◆ WHAT TO WORK ON ◆
Put the lines that begin with the line containing "Apply bulleted list" and end with the line containing "Action: 42,338" into a numbered list, including both of those lines and leaving out any blank lines.

◆ INPUT ◆

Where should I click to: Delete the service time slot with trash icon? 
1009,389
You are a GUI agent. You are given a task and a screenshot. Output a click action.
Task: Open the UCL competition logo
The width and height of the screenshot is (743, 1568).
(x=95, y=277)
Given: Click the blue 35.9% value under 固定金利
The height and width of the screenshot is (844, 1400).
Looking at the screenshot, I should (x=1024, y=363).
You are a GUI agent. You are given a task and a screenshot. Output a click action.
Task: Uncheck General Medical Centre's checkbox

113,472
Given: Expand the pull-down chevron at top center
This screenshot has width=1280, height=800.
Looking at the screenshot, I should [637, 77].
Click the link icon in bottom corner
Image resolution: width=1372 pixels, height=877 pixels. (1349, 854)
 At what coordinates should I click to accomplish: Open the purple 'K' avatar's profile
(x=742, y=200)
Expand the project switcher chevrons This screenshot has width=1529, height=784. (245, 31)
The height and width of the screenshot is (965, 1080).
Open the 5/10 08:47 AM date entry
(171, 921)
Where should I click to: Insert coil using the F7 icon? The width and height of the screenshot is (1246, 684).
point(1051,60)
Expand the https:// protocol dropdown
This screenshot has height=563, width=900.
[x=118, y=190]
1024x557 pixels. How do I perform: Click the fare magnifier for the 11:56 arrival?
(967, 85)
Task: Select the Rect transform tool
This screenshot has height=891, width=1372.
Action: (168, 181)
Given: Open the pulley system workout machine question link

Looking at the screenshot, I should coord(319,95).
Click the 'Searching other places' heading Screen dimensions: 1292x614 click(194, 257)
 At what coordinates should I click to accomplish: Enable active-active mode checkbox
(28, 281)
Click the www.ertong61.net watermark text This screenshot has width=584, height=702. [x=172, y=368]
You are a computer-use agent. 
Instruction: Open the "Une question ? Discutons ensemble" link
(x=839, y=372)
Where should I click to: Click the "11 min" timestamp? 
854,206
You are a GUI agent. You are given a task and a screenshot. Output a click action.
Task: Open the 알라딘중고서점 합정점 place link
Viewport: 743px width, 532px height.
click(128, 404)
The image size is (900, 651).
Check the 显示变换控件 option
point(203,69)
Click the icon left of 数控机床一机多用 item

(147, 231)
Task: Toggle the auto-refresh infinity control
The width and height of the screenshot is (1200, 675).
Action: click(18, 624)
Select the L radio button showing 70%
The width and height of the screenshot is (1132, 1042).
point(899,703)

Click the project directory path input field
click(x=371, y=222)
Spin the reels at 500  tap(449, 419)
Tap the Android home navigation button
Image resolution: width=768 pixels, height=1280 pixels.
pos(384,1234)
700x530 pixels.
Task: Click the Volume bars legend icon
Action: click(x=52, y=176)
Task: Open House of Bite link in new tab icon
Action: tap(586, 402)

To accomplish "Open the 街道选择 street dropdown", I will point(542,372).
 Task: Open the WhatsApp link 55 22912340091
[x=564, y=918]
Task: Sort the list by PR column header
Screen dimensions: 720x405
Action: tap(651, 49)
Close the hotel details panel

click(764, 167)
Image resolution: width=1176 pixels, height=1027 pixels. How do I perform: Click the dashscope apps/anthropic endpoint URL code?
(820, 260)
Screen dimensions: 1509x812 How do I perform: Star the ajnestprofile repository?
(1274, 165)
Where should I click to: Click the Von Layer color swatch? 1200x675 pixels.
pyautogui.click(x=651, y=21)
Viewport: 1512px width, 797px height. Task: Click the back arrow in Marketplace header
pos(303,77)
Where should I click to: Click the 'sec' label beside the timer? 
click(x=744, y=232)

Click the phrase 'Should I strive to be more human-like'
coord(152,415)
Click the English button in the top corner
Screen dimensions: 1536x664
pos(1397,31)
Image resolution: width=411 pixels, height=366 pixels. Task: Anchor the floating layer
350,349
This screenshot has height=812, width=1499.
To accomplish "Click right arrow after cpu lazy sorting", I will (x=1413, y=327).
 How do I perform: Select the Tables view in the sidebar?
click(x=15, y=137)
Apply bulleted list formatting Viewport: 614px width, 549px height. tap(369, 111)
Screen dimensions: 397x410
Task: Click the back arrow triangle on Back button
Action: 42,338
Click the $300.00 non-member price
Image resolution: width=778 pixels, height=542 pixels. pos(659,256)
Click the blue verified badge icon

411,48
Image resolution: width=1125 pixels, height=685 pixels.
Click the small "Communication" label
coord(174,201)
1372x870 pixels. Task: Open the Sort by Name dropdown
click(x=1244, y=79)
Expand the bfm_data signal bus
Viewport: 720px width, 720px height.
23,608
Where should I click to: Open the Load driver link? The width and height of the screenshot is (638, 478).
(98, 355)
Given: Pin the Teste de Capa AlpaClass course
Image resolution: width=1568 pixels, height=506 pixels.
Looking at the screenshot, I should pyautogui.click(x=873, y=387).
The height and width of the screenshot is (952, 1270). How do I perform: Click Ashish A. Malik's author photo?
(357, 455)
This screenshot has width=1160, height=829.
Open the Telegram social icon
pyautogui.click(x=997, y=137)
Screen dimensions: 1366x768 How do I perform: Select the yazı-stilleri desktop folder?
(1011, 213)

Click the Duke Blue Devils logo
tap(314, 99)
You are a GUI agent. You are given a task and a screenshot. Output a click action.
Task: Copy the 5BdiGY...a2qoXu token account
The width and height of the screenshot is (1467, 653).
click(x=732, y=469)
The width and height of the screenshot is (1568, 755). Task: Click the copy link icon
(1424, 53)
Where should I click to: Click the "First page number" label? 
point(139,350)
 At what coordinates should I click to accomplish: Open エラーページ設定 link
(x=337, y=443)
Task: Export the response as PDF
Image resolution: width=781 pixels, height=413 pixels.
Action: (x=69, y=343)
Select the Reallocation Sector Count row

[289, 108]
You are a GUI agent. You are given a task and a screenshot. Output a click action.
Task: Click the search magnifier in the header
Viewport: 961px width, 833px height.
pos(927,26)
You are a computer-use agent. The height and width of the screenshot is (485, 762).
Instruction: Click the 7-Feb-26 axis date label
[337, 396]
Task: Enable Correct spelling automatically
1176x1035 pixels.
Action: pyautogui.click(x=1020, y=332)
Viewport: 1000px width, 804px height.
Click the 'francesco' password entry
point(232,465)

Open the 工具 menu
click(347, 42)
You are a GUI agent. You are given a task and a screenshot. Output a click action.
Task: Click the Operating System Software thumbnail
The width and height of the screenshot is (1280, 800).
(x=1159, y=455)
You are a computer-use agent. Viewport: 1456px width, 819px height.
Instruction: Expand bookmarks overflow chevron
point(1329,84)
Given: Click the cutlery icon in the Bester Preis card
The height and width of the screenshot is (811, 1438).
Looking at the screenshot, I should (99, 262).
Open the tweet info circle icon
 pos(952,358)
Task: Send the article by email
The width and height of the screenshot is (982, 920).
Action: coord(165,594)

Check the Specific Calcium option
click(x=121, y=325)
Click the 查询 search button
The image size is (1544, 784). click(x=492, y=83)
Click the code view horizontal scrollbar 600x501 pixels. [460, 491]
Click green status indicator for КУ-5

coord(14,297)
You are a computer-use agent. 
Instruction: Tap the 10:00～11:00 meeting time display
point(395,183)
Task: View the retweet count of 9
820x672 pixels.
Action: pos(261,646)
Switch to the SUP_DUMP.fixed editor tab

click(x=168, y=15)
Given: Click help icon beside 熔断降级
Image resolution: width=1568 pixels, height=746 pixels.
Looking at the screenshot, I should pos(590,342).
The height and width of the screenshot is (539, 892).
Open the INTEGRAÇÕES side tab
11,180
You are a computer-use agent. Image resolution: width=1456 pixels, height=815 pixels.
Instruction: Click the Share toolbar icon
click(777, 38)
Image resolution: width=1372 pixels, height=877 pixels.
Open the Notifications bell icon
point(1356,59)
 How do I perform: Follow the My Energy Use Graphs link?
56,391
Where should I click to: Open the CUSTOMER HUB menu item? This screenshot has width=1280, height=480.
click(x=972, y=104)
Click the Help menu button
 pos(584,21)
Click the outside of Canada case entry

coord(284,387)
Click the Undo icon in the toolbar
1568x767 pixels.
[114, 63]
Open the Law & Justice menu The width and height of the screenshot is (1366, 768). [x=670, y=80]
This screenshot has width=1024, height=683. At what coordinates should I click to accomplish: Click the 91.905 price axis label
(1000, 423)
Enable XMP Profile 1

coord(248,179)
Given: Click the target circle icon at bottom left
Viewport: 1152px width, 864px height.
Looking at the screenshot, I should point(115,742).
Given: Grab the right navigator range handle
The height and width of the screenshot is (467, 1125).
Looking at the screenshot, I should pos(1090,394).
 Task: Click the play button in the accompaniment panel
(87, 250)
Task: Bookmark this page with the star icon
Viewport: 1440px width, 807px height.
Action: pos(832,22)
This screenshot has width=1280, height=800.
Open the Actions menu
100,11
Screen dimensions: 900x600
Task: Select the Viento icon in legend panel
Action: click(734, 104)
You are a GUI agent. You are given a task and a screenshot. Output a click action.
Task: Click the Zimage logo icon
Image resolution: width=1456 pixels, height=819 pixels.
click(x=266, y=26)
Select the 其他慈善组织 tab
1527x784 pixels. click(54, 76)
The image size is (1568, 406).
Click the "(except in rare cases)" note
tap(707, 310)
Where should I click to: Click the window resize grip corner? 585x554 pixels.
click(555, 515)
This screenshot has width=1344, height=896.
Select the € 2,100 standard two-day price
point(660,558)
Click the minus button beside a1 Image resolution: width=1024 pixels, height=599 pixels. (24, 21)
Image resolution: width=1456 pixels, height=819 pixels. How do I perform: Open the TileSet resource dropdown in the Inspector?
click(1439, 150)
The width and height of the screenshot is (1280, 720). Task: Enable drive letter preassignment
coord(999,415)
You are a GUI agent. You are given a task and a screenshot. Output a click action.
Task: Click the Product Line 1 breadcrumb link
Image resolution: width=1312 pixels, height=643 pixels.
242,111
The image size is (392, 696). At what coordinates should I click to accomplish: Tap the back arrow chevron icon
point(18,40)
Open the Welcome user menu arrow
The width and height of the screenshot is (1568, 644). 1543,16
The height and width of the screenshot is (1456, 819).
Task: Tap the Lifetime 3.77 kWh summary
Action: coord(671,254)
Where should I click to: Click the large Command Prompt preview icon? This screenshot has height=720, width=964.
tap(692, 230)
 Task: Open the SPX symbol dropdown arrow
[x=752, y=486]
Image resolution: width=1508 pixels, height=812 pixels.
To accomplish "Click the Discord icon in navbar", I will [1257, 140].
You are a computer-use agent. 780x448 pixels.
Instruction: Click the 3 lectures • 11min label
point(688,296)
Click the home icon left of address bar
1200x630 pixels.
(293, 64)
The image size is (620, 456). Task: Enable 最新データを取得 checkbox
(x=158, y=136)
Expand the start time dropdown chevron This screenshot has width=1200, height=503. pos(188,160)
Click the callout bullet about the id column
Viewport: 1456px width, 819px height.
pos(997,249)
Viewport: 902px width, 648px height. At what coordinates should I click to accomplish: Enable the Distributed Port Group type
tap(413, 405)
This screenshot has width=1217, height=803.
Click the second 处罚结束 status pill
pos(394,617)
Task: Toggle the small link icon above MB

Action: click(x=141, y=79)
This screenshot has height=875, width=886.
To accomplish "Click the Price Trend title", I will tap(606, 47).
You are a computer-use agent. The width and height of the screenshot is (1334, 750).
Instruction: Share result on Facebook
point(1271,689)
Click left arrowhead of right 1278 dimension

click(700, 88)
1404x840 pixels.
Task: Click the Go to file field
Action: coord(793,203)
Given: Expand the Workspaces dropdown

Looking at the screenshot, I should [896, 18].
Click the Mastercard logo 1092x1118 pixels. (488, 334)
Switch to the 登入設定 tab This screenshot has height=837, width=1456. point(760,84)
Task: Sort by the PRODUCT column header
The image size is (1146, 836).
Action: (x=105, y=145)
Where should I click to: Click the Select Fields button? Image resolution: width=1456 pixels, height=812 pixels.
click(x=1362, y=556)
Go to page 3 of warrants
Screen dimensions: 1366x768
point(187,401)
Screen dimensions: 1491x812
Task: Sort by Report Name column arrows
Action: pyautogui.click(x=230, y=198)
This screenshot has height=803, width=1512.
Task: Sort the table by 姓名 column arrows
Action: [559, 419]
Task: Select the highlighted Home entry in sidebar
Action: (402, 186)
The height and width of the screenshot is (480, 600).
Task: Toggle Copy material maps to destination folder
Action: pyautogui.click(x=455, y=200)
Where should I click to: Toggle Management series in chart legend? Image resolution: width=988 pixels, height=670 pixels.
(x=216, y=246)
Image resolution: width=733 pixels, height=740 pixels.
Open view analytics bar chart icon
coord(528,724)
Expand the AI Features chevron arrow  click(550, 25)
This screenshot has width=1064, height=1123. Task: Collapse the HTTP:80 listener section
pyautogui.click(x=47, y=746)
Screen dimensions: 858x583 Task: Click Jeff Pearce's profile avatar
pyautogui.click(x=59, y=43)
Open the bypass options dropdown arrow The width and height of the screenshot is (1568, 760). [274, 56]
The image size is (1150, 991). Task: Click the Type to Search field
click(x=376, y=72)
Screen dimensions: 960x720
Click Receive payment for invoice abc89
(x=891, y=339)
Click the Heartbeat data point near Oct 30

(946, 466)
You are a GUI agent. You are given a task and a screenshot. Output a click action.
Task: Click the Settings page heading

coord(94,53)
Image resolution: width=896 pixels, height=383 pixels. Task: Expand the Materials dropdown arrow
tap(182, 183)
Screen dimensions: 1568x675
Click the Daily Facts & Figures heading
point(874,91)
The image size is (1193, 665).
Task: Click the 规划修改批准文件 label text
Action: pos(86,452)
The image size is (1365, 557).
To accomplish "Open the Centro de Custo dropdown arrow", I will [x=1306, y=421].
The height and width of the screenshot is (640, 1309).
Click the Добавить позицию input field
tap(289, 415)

◆ WRITTEN ANSWER ◆
1. Apply bulleted list formatting Viewport: 614px width, 549px height. tap(369, 111)
2. Screen dimensions: 397x410
3. Task: Click the back arrow triangle on Back button
4. Action: 42,338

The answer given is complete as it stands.